SHORT PROBLEM =
Please edit the material from the line with "Open chilhavistoraitre profile" through the end of the material, replacing "avatar" with "profile image" and keeping everything else the same. Omit the pictures from your answer.

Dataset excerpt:
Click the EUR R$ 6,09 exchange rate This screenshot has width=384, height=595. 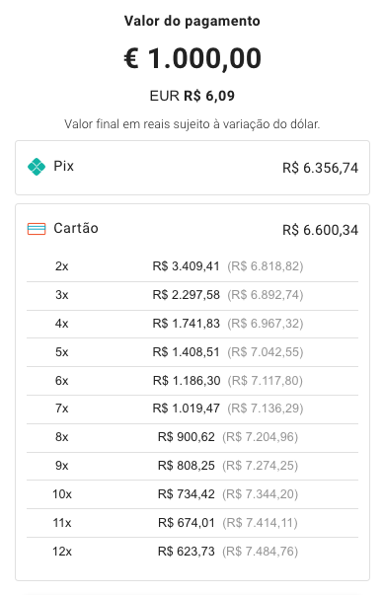coord(192,96)
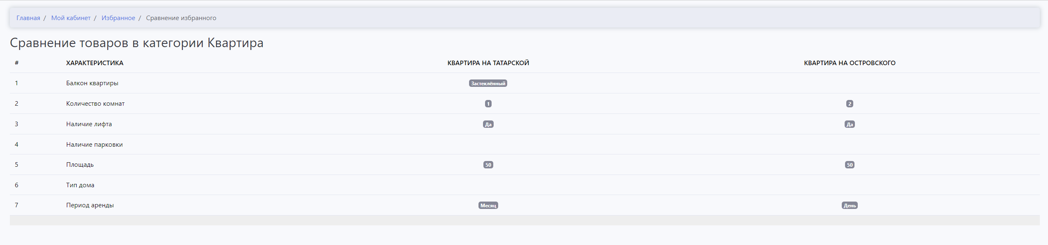Select the Квартира на Островского column header
This screenshot has width=1048, height=245.
850,63
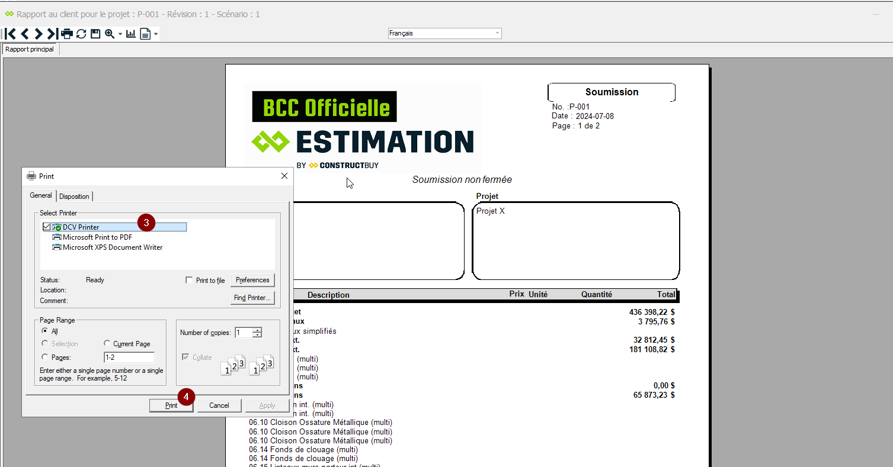Save the report using the floppy disk icon
893x467 pixels.
(x=95, y=34)
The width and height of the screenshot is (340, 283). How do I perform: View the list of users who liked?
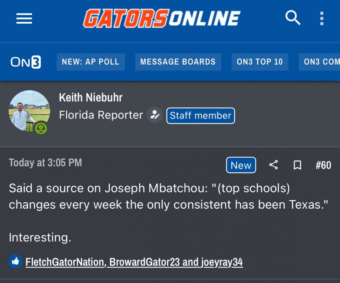coord(134,262)
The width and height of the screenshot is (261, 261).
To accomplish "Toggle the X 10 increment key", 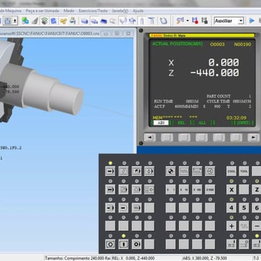I will [x=184, y=189].
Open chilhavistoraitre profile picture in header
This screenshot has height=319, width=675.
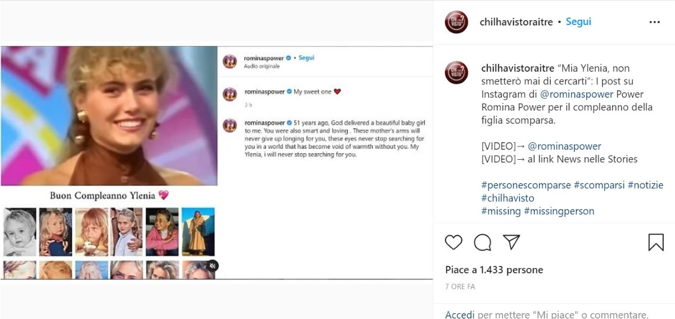coord(457,22)
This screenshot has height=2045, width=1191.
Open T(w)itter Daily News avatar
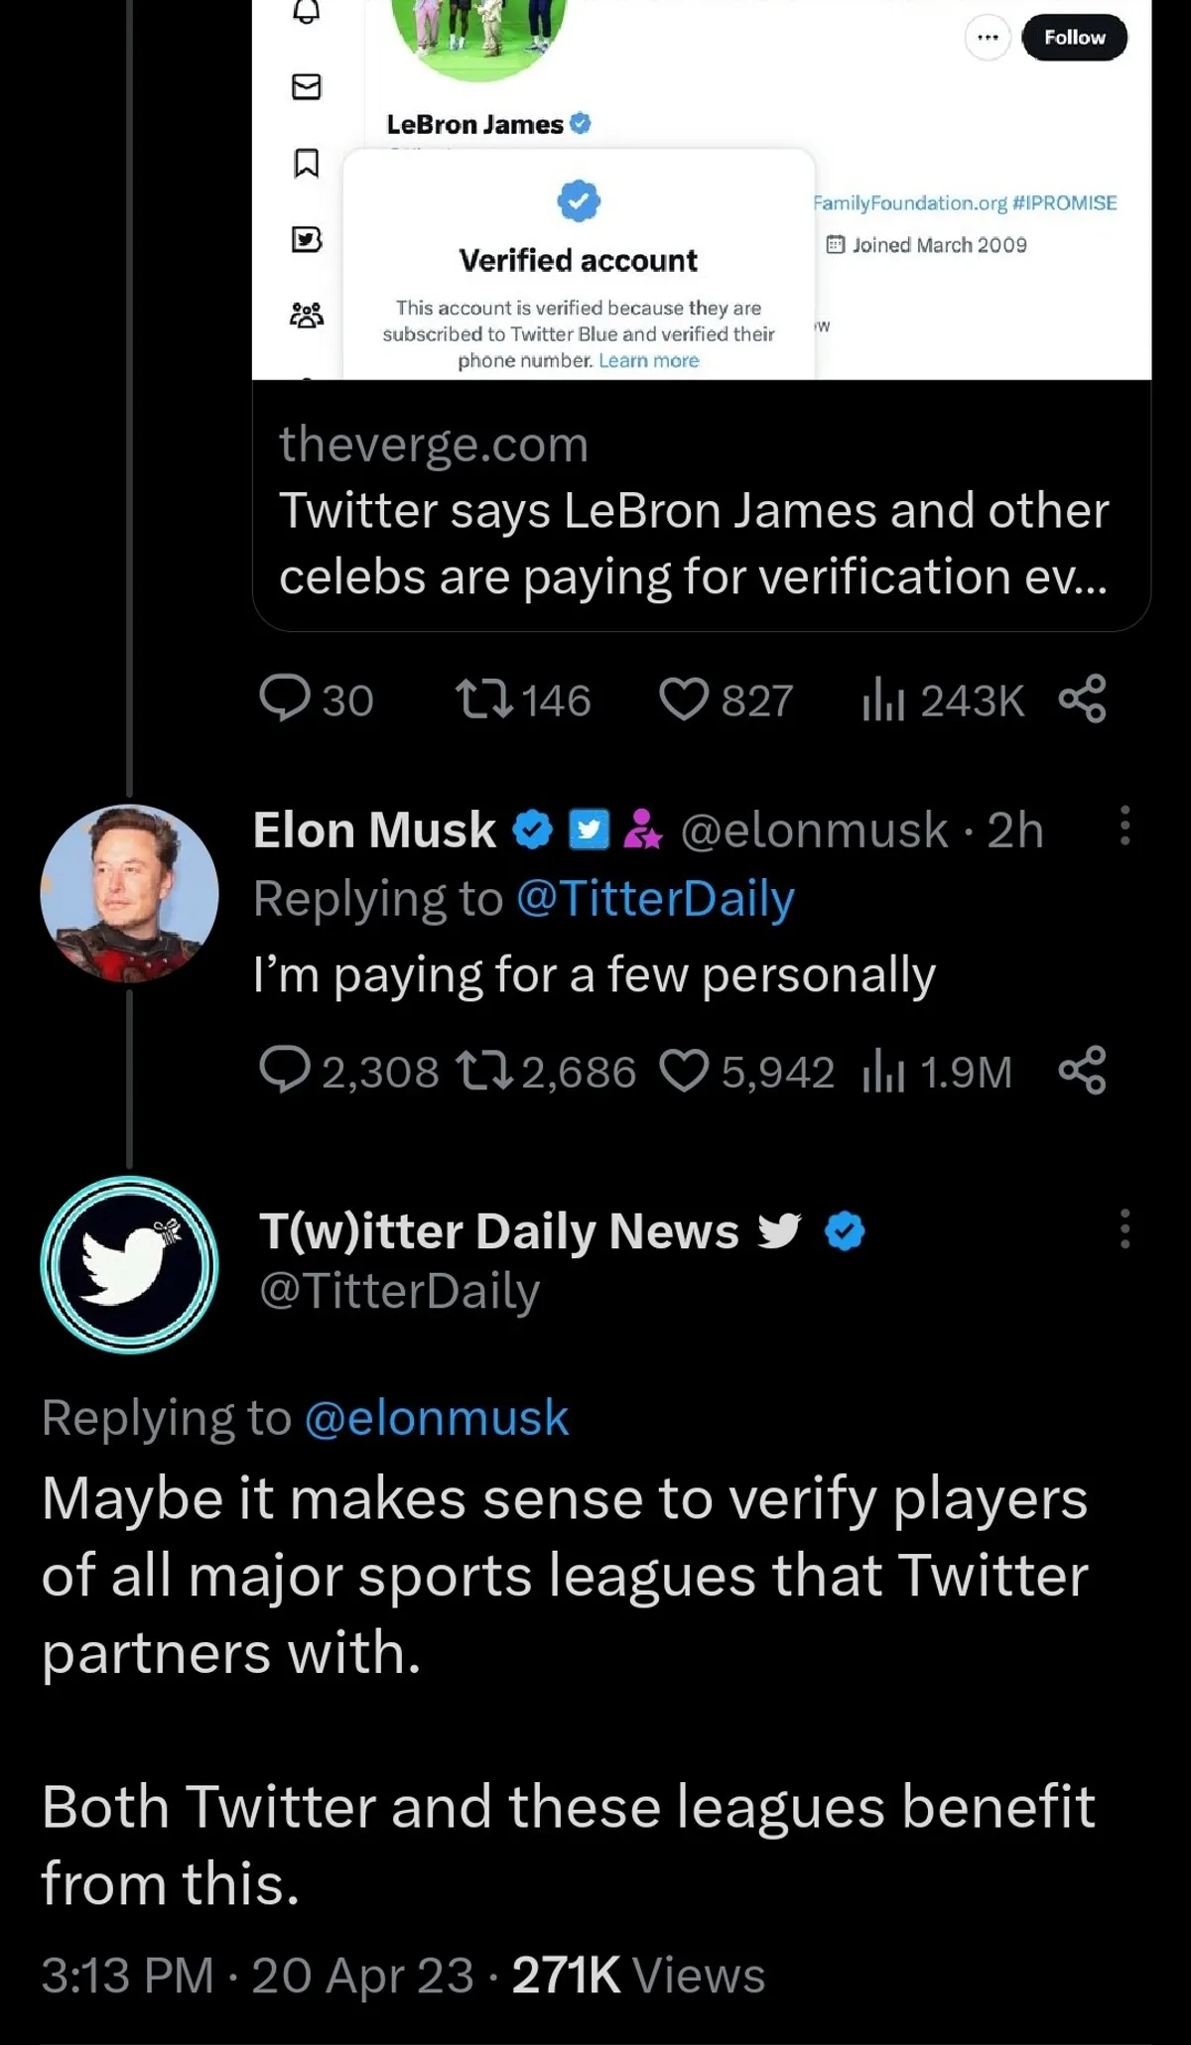[x=129, y=1265]
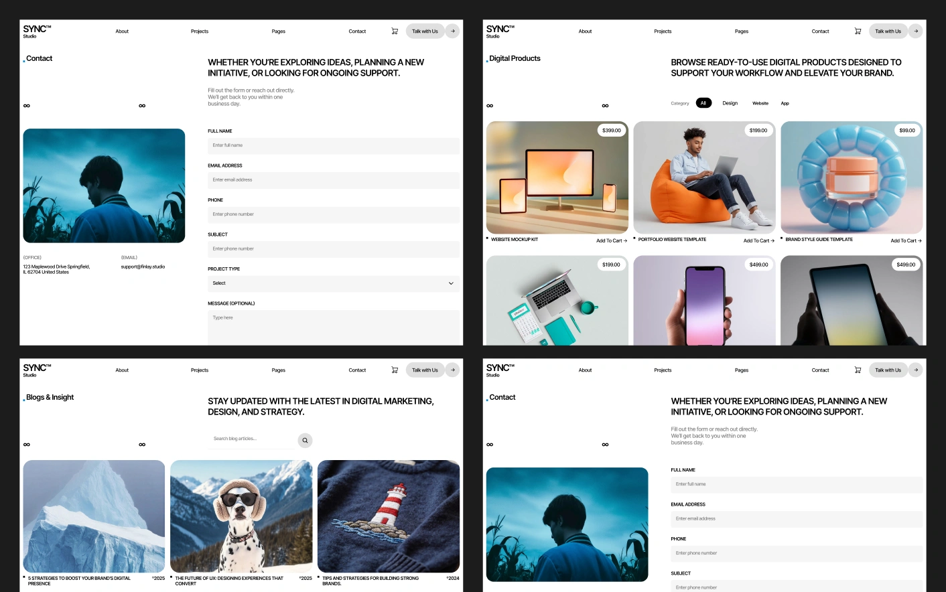Go to Projects in the Digital Products header
946x592 pixels.
click(x=663, y=31)
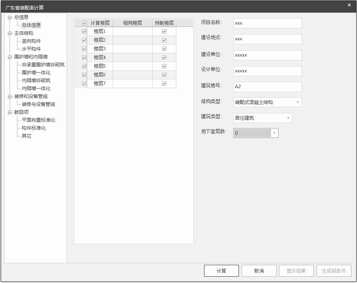Open 水平构件 tree item
Viewport: 357px width, 283px height.
click(x=31, y=49)
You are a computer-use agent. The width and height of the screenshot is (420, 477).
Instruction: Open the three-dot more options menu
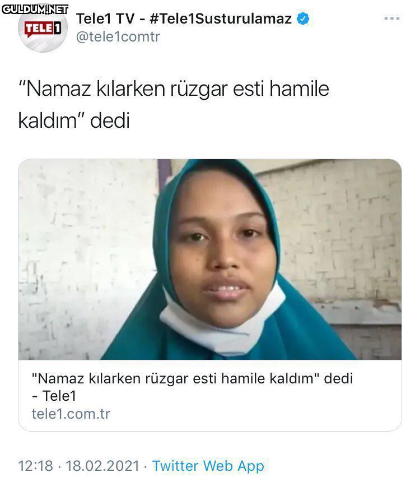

RESULT OF THE EXERCISE =
Open chilhavistoraitre profile picture in header
This screenshot has height=319, width=675.
coord(457,22)
This screenshot has height=2045, width=1191.
Open T(w)itter Daily News profile image
[x=129, y=1265]
Go to Projects in the Digital Products header
946x592 pixels.
click(x=663, y=31)
Open 水平构件 tree item
Viewport: 357px width, 283px height.
click(x=31, y=49)
You are a computer-use agent. The width and height of the screenshot is (420, 477).
Instruction: Open the three-dot more options menu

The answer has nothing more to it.